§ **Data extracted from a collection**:
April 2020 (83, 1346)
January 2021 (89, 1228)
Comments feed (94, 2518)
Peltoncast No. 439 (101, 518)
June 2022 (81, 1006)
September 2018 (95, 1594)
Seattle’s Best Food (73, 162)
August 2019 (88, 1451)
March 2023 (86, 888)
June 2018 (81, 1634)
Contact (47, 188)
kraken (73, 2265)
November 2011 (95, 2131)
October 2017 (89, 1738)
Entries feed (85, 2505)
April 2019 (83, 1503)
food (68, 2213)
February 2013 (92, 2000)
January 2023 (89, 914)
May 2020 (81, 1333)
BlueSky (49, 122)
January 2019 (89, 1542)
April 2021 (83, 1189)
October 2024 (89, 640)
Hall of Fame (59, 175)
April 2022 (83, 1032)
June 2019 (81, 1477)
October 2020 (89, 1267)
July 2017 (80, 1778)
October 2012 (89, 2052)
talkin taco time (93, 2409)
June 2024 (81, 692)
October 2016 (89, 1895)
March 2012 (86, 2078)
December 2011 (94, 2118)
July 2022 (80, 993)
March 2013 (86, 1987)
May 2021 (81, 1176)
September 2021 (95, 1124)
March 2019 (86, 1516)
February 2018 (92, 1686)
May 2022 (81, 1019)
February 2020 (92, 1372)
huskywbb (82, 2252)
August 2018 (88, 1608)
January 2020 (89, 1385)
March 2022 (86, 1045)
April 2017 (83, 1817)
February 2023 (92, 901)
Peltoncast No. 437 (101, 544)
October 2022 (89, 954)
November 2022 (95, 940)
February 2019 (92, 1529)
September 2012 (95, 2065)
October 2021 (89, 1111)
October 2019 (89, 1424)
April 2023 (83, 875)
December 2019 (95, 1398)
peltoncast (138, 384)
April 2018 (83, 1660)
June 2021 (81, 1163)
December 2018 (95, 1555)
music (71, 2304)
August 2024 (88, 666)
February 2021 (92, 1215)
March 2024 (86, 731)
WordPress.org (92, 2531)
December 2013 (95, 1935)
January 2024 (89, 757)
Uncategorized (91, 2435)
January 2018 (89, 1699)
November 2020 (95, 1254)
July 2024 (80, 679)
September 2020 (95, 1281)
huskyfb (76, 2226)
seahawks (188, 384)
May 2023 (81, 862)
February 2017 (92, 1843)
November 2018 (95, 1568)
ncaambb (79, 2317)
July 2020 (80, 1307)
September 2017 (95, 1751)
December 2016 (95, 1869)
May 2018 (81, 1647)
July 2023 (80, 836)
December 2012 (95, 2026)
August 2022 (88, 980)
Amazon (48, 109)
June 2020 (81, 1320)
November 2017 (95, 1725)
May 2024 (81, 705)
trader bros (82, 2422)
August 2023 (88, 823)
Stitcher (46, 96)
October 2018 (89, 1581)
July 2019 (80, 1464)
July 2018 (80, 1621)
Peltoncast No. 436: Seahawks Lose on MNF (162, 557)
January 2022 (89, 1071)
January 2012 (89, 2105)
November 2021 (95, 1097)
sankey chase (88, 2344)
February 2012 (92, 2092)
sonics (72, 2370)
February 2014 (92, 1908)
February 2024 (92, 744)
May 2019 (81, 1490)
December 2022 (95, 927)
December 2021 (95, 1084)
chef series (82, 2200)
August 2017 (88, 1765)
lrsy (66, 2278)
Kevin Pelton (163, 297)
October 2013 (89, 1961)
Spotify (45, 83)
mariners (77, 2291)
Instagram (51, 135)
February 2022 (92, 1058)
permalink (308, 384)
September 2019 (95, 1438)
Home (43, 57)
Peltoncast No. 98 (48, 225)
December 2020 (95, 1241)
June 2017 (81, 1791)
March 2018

§ **WHAT THE TASK ASKS**: If a line in the data above includes the string "June", copy it.

§ **YOUR SOLUTION**:
June 2022 (81, 1006)
June 2018 (81, 1634)
June 2019 (81, 1477)
June 2024 (81, 692)
June 2021 (81, 1163)
June 2020 (81, 1320)
June 2017 (81, 1791)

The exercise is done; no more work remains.